Meditation using breathing

Where to start? To satisfy the intellect, I’ll say that messing with the balance of oxygen and carbon dioxide results in a change of consciousness. The number of breaths, how long the in-breath lasts, and how long you rest before exhaling has meaning in various esoteric traditions. However, if you want to play with it, start with the basics.

4/4 breathing
In this pattern, you breathe in for a count of four, hold for a count of four, breath out for a count of four, hold for a count of four. And then you repeat. As you can imagine, at first, those are going to be kind of quick breaths; the notion is to extend them until you are making around 4 breaths a minute, without stress. Counting helps as it keeps the conscious brain occupied. This pattern is one that became very popular in the 60’s and 70’s, especially when you add a mantra (a small verse)that has meaning to the person meditating.

The general idea is to allow thoughts to pass through your mind, but not to pay much attention to them. Think about day dreaming with your eyes closed, without falling asleep. Often visions arise, solutions to things you’ve been thinking about, and sometimes you just fall asleep. That’s not wrong, just not the point. Keep practicing until you can be comfortable being in the moment, noticing your body, being in it, and being mindful, without paying too much attention to it.

One mantra that goes with this is “OM MANI PADME HUM”, where each of the words corresponds with a count. The words are most often translated, perhaps not entirely accurately, as “the eternal jewel in the lotus” along with the visualization of a lotus blossom opening up and revealing a hidden mystery in its center. Incidentally, the OM is A-U-M and all 3 sounds are chanted / subvocalized.

Use your own words
Please do not feel constrained to using just the count or the OM MANI PADME HUM chant. Try out things that are meaningful to you, personally. If you are following a particular spiritual path, perhaps there are words from there that will work for you, or you could simply pick four personally meaningful words, like:

  • love, friendship, peace, understanding
  • laughter, play, joyful, bliss

Be playful; it is more important that the words correspond to things you can visualize and that have personal meaning. I’ve heard some odd things at times; one friend picked the four Norse figures who mythology tells them hold up the world (Austri, Vestri, Nordri and Sudri). Some folks pick the elements in English or Latin (Earth – Terra, Air – Aer, Water – Aqua, and Fire – Ignis). Use whatever works for you.

What is this good for?
It is good for relaxation, and I noticed that it has a good impact on memory. Doing it before memorizing a speech, materials for a presentation, or attending a workshop where you will learn some complex new material, tends to result in recall being easier and more complete.

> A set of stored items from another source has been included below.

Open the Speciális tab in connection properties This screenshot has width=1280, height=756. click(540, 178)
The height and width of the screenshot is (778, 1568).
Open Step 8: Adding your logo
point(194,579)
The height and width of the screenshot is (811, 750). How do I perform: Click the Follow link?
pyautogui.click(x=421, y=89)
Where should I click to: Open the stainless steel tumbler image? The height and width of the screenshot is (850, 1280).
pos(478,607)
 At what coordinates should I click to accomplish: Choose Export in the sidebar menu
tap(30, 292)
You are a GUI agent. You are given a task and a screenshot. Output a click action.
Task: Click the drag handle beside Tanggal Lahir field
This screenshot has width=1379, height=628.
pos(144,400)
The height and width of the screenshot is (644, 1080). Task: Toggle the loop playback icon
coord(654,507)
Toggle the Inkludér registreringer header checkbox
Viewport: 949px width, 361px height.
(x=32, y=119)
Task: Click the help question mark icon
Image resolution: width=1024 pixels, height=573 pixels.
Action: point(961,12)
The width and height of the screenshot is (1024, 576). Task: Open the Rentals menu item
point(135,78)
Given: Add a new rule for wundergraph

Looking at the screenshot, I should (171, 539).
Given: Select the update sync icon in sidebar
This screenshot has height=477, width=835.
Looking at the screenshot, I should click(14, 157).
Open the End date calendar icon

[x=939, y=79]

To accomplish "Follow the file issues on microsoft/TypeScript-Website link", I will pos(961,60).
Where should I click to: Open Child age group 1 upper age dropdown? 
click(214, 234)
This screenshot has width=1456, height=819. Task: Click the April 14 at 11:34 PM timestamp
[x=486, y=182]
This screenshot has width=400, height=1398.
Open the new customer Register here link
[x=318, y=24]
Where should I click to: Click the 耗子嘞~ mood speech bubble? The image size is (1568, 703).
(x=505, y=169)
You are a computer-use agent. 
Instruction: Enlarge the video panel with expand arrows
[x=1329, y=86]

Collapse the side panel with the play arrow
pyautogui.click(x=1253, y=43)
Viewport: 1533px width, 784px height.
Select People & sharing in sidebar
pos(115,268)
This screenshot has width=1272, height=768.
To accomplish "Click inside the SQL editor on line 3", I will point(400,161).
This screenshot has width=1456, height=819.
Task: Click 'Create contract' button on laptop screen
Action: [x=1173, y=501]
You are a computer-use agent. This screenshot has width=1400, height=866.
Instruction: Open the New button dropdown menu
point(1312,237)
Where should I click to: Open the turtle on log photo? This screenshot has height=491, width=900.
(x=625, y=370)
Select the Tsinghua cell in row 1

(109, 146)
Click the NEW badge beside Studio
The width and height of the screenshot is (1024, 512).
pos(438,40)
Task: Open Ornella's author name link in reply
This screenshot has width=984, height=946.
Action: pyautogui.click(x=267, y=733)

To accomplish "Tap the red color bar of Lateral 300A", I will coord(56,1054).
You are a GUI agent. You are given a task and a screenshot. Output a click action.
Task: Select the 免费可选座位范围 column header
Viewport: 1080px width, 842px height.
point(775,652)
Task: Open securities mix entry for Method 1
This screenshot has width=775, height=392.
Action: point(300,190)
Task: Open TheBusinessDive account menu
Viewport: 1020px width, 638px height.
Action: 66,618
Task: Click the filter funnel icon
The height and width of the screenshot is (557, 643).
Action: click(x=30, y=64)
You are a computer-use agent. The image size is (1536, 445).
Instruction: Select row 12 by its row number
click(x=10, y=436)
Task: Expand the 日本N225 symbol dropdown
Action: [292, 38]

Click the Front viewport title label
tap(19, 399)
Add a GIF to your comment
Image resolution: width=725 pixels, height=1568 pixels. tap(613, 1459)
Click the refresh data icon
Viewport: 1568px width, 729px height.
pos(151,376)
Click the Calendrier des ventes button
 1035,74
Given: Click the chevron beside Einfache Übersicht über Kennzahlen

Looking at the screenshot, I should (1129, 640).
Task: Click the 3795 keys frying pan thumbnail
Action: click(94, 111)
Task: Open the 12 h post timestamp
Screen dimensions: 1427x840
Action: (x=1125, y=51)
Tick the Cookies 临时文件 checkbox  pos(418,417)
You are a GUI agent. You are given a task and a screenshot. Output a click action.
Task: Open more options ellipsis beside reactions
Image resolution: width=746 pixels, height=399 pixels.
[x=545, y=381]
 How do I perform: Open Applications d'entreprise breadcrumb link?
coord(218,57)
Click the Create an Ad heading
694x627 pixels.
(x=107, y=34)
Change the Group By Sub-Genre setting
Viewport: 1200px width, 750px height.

  • Do the meditation for 5 minutes
  • Read the study materials from start to finish
  • Do the meditation for another 5 minutes

Just before a presentation, go to the bathroom and take 1-2 minutes to go through the meditation again, knowing that the materials will be recalled both quickly, completely, and easily. You will be surprised by how successful this is.

Other impacts
Breathing meditation is good for your general wellness, according to most traditions that use breathing techniques as part of meditation. We mostly engage in shallow breathing, depriving ourselves of oxygen, and the deep breathing gets oxygen to the brain. That may be some of the reason it helps memory. The more often you do breathing meditation, the more relaxed you will feel, and the easier it will be to focus your attention. Sometimes, just a few deep breaths will be enough to center your attention in the moment.